Keycloak in Production: Clustering, Custom Themes, Federation, and Auth Flows That Actually Work

Most Keycloak tutorials show you a single-node docker run command and call it a day. That works fine for a Saturday afternoon demo. The moment you point real users at it, you find out that Keycloak’s distributed session cache has opinions, your LDAP tree doesn’t map cleanly to its user model, and the default login page looks like it was designed in 2009. This article covers the whole path from that toy setup to something you’d actually trust with SSO for 50,000 users.

Official repo: https://github.com/keycloak/keycloak


The Architecture You’re Aiming For

Before touching a config file, commit the mental model: Keycloak nodes are stateless application servers. All session and token state lives in an embedded Infinispan cache that can replicate across cluster members. The database (Postgres, ideally) holds realm config, user attributes from local storage, and persistent sessions. Your load balancer sits in front and must be sticky only for initial login redirects — not for the full session lifetime.

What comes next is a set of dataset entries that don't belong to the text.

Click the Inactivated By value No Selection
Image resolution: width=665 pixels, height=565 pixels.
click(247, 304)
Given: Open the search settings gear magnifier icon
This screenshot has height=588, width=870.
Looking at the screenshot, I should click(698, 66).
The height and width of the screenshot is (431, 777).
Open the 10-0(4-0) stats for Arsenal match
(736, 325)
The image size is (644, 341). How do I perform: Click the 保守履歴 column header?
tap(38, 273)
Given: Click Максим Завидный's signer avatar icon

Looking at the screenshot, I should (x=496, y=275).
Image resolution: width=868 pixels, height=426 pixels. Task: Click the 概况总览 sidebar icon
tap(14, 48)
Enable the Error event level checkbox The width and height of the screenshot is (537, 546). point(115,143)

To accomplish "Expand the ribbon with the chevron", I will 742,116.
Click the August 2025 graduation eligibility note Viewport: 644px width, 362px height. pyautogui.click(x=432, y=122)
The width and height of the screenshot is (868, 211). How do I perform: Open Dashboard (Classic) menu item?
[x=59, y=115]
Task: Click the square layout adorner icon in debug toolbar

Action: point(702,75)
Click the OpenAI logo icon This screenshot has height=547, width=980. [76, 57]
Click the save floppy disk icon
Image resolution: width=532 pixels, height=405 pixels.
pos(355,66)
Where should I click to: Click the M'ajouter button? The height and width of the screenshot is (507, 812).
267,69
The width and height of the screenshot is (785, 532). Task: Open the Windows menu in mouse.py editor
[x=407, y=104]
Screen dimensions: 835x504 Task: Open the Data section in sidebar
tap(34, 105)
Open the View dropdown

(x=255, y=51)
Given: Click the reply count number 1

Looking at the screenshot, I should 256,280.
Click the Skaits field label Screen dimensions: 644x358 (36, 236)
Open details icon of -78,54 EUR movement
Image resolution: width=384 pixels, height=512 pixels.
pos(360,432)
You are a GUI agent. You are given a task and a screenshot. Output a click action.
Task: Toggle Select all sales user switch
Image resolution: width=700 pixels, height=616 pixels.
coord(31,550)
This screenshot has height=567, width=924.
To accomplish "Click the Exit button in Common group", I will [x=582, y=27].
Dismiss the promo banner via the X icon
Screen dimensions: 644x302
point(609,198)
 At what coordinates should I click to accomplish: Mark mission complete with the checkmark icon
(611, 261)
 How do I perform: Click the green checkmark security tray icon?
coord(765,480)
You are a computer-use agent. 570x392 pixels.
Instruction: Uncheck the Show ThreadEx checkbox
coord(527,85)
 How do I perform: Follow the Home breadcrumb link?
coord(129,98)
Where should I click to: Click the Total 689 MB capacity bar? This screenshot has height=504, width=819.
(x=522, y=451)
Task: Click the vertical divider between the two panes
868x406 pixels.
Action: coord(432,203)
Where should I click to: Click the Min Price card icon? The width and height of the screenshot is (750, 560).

Get this wrong and you end up with intermittent 401s that reproduce only under load.


Database First, Always

Keycloak will happily start against H2. H2 is a trap. One restart and your realm config is gone.

Use Postgres. Pin the schema migration to a specific Keycloak version. Never let two cluster nodes run migrations simultaneously — use KC_DB_MIGRATE=false on all but one node during upgrades, or use an init container to run the migration job.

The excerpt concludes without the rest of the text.